Antigamente, era um clássico mostrar o lençol com sangue após a noite de núpcias. A mulher tinha de sangrar para garantir a sua honra. Ai dela se não sangrasse!

Lembro de ler esta questão em clássicos da literatura; de saber de raparigas que só faziam sexo anal para não perderem a virgindade; de ver séries e filmes de época em que se simulava a virgindade da mulher na noite de núpcias ao provocar sangramento em segredo ou com um corte noutra parte do corpo. Um destes últimos casos está presente na série Princesa Branca — em que Henry Lancaster, na noite de núpcias, faz um pequeno golpe no pé de Elizabeth York para que esta sangre e a corte pense que ela é virgem.

A verdade é que o preconceito continua lá, até na expressão “perder a virgindade”.

O verbo “perder” e a “primeira vez”

Tão tabu é a sexualidade da mulher, que não lhe vigiam “a honra”, como ainda se criaram eufemismos para a “perda da virgindade”, como “perder os três”. Ainda, deparamo-nos com este verbo: “perder”. Mas, afinal, perde-se o quê? Como escrevem a Dra. Nina Brochmann e a Dra. Ellen Støkken Dahl, em Viva A Vagina, esta noção encontra-se de igual forma na linguagem médica:

“A ideia de que a mulher é uma flor inocente e quetirar-lhe a virgindade’ é a mesma coisa que arrancar um botão de uma flor encontra-se inclusive codificada na linguagem médica. O sangramento que supostamente tem lugar quando uma mulher faz sexo pela primeira vez chama-se desfloramento.”

Além disso, a ideia da primeira vez é ligada a “tirar” algo, a “perder” algo, como se as mulheres se tornassem menos valiosas, como se perdessem algo. Uma vez ouvi que “as mulheres querem que aquele homem seja o último [com quem fazem sexo], e eles querem ser o primeiro homem delas”.

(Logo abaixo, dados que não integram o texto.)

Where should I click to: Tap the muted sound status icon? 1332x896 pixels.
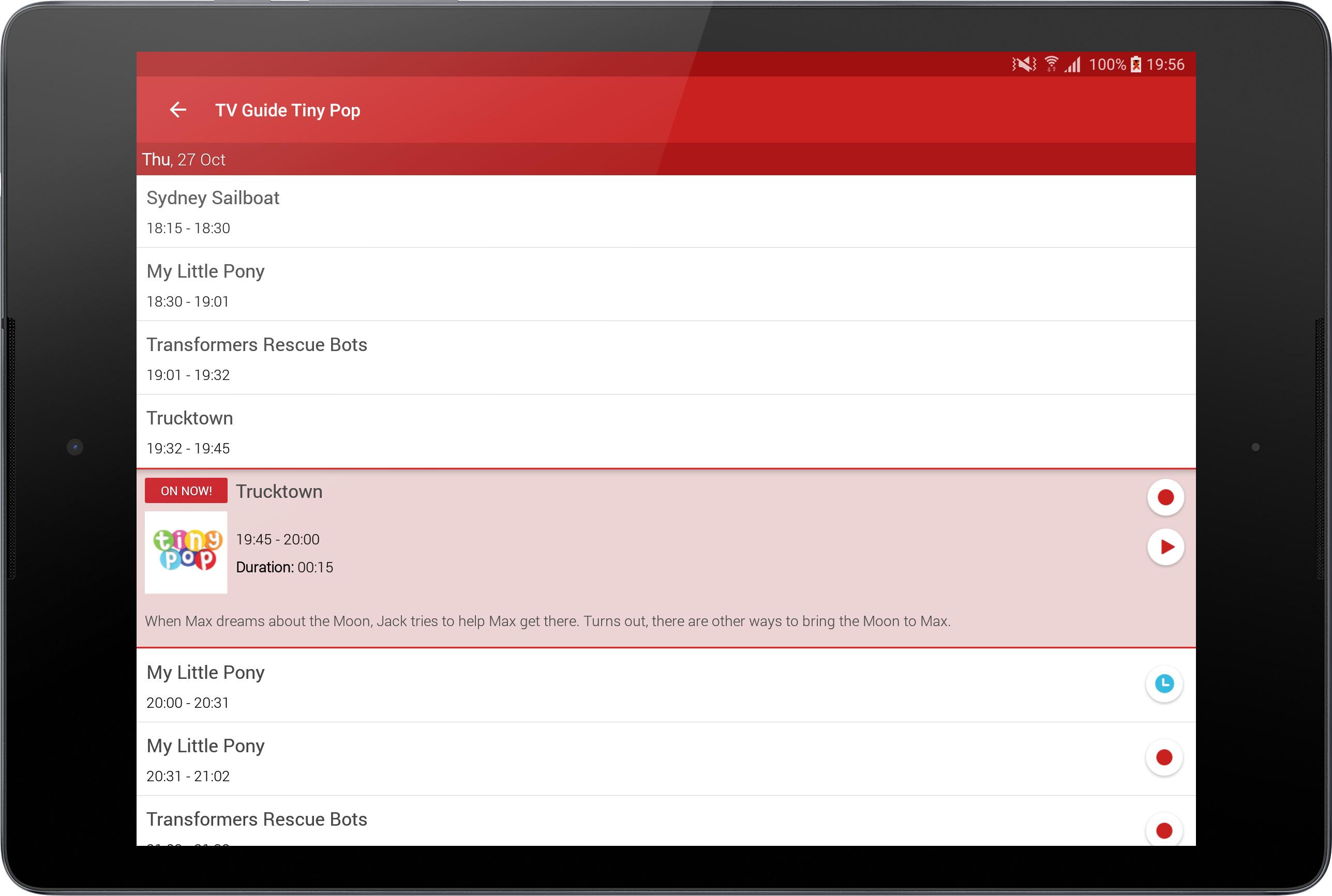coord(1024,64)
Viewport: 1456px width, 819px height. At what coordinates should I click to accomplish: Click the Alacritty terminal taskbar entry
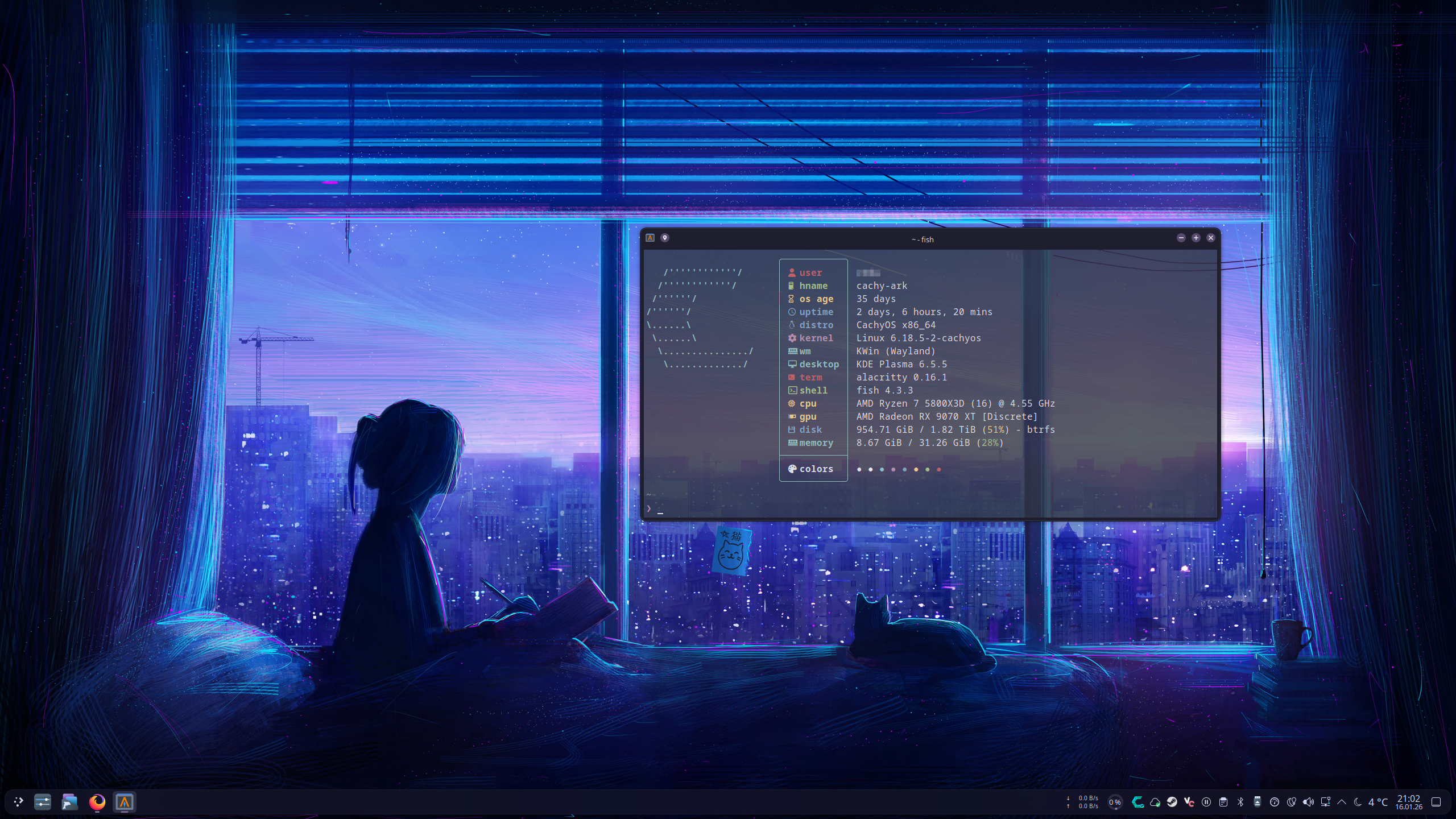(x=125, y=802)
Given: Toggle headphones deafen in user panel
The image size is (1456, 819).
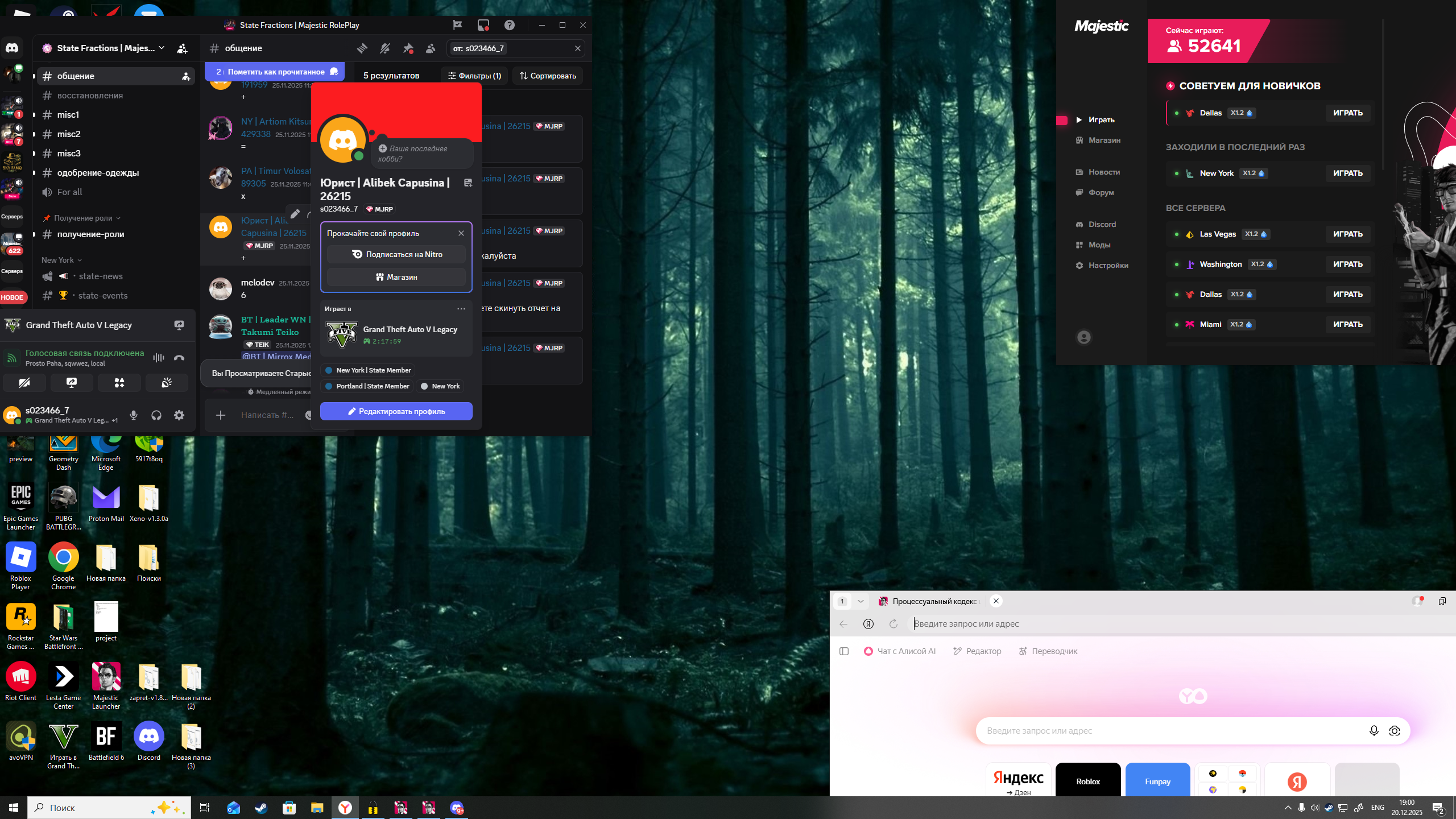Looking at the screenshot, I should click(156, 415).
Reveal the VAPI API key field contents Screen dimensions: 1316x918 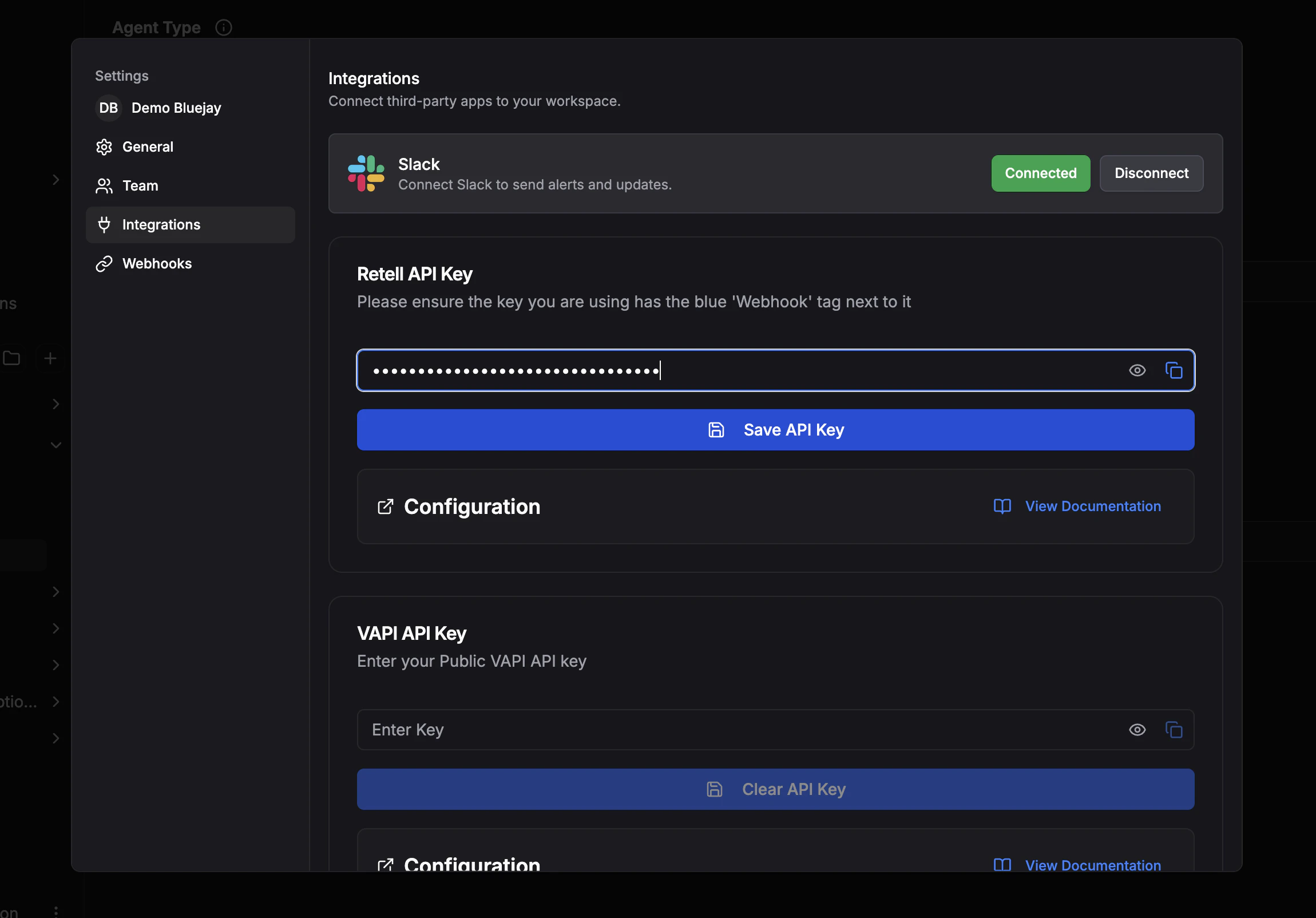[1137, 730]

A primeira vez de alguém com outra pessoa não precisa de ser com alguém que se ame, necessariamente. Precisa de ser com alguém que se confia, precisa de ser com consentimento — senão nem é sexo, é violação. E, acima de tudo, a primeira vez deve ser como a própria pessoa sente que deve ser, sem expectativas acrobáticas, sem pressões sociais, sem obrigações. Queres que a tua primeira vez seja com o teu namorado/a que tanto amas? Força, usem proteção. Queres que a tua vez seja com um/a amiga/o de confiança? Força, usem proteção.

Enquanto a realidade de provar a “virtude” com o lençol manchado nos parece super distante, o mito da virgindade continua, quer no nosso país, quer em situações mais extremistas e distantes, como na Indonésia, que recentemente passou a considerar ser crime ter sexo antes do casamento. Isto põe-nos muitas questões, como, por exemplo, o que afinal pode ser considerado sexo?

Tradicionalmente falando, uma mulher “perde a virgindade” quando é penetrada por um pénis de um homem e o hímen é rompido. Fácil de definir, não é? Não.

E se o hímen não rasgar?

E se não houver sangramento? E se não houver penetração? E se for entre duas mulheres? E se for sexo anal?

E se for só sexo oral?

E se for só mãos e roço?

E se for penetração com brinquedos?

Mas afinal, o que é sexo?

Com consentimento, sexo é tudo o que dá prazer sexual. Não há um menu de entrada e prato principal.